◆ What is required
Would you please transcribe the records below from the line with "Select the 15m timeframe" through their final line, exactly and with no other lines?

◆ Records excerpted from a collection
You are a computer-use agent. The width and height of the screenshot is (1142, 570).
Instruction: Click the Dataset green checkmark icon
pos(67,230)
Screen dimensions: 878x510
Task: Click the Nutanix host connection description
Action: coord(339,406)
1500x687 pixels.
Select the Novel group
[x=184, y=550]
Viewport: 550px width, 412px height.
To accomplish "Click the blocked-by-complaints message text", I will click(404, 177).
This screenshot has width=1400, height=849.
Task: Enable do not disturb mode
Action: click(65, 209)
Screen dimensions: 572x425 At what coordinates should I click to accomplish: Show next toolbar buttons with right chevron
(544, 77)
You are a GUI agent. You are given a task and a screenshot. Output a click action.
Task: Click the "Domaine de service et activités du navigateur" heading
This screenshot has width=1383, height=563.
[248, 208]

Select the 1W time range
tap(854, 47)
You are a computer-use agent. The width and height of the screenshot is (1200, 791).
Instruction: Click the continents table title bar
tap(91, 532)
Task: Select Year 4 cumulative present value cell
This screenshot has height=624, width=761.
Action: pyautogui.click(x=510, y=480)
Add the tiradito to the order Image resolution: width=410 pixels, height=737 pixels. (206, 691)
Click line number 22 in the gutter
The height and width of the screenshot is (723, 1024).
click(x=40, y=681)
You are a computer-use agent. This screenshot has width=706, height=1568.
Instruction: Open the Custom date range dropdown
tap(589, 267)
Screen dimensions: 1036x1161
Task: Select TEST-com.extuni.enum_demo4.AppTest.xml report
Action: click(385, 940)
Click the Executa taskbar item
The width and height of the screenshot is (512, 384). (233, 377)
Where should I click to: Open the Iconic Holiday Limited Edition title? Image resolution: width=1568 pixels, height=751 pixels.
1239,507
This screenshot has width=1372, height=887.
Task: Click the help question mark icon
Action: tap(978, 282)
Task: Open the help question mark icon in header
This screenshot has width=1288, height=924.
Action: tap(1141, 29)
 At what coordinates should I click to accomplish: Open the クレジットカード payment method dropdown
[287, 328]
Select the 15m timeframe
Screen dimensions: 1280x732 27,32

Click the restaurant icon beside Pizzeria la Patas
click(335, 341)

◆ Result of this task
Select the 15m timeframe
Screen dimensions: 1280x732 27,32

Click the restaurant icon beside Pizzeria la Patas
click(335, 341)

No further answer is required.